A.V. Spirov
The Sechenov Institute of Evolutionary Physiology and Biochemistry,
Russian Academy of Sciences, St. Petersburg, Russia
INTRODUCTION
Homeobox-containing genes (homeobox genes) were first identified in the fruit fly Drosophila melanogaster. Protein products of these genes (homeoproteins) play a key role in control of embryogenesis [1-2]. Homeoproteins are site-specific transcription factors which regulate expression of target genes, particularly genes of other transcription factors (cross-regulatory action), and of intrinsic genes (auto-regulatory action). Auto-regulatory and cross-regulatory functional interactions integrate homeobox genes into gene networks. Apart from cross- and auto-regulatory interactions, expression of vertebrate homeobox genes is also regulated by retinoic acid. This acid functions through intranuclear retinoid receptors, such as RAR and RXR [5-6].
Each of the homeobox genes contains a highly conservative sequence of 183 pairs of bases (183 bp), the so called homeobox, which codes homeodomain, a sequence of 61 aminoacids.
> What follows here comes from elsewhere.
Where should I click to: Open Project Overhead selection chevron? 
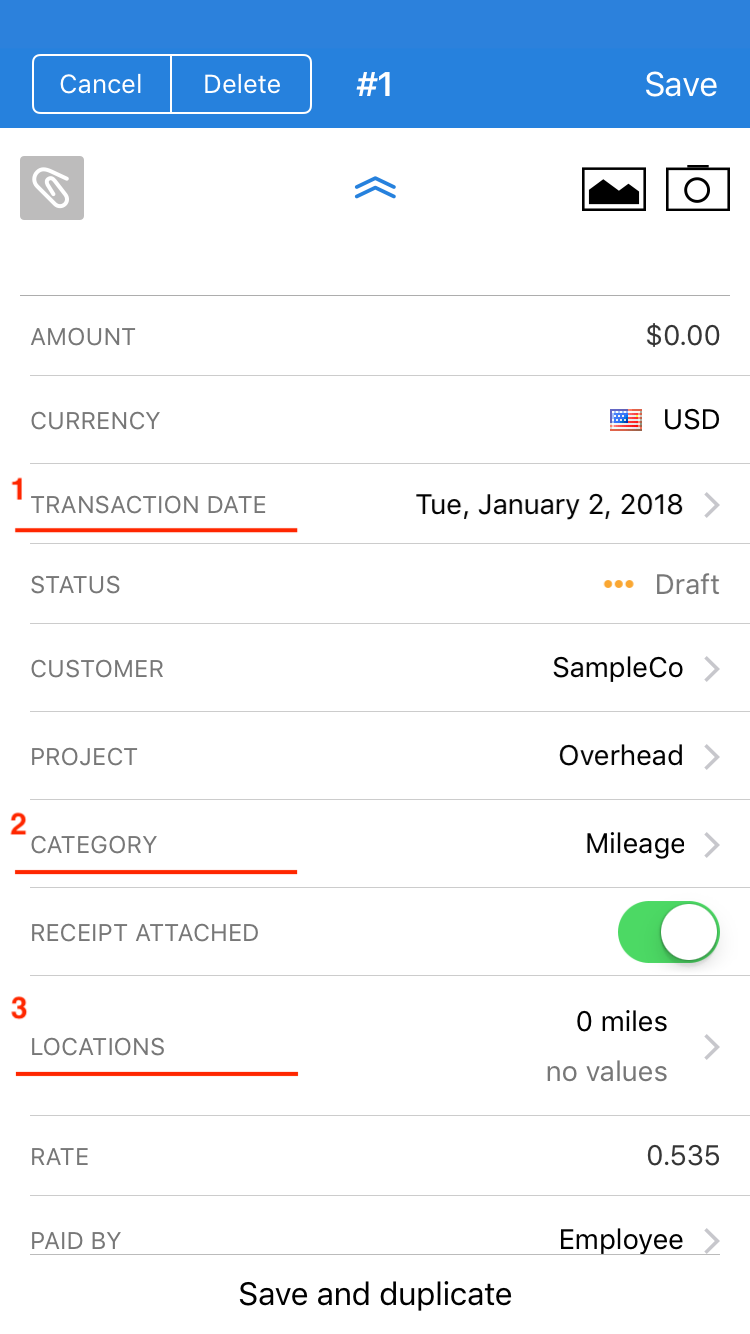point(712,757)
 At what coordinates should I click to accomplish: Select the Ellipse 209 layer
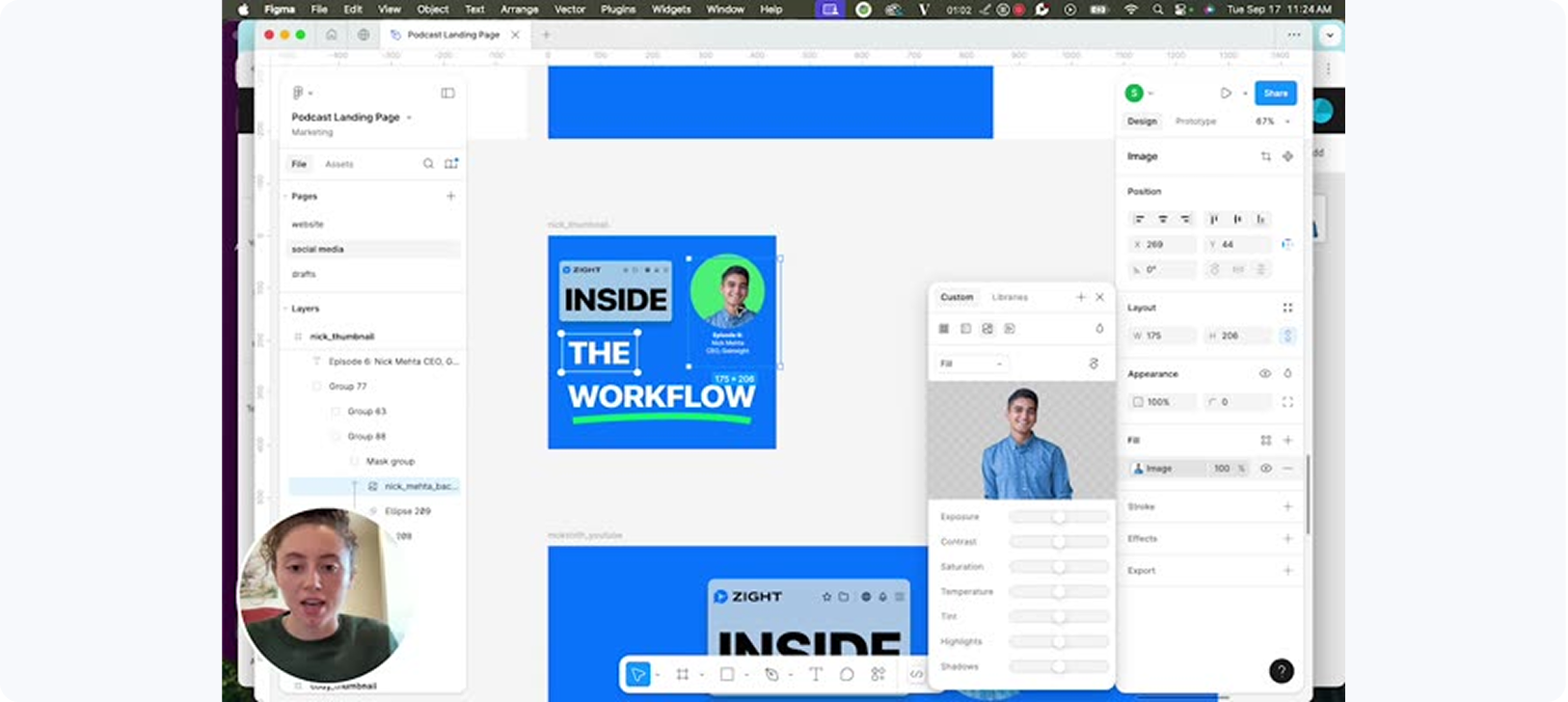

The homeodomain is responsible for recognition of homeoproteins and their binding to DNA. At present, several hundred homeobox genes are identified in various invertebrates and vertebrates. Peculiarities of the primary sequences of the homeodomains of the proteins-products make it possible to subdivide this large gene family into subfamilies (classes). The class of Antennapedia -like genes (the Antp-class) includes the homeodomains which at least by 60% are identical to the homeodomain that was first identified in a product of the Drosophila gene Antennapedia.
Fig. 1. Organization of the Hox-gene network in the human genome compared to organization of the HOM-C complex of the fruit fly Drosophila melanogaster (According to R.Krumlauf [2]).
Four gene complexes (clusters), HOX-A, HOX-B, HOX-C, and HOX-D are located relative to each other so that homologous genes of each family are in the same row. Vertical columns composed of homologous genes form subfamilies of Hox-genes. The total of 13 groups of paralogous genes are known. The Hox-gene names according to the modern nomenclature (see [9]) are written above the gene marks, while their names according to the old classification are indicated below the gene marks.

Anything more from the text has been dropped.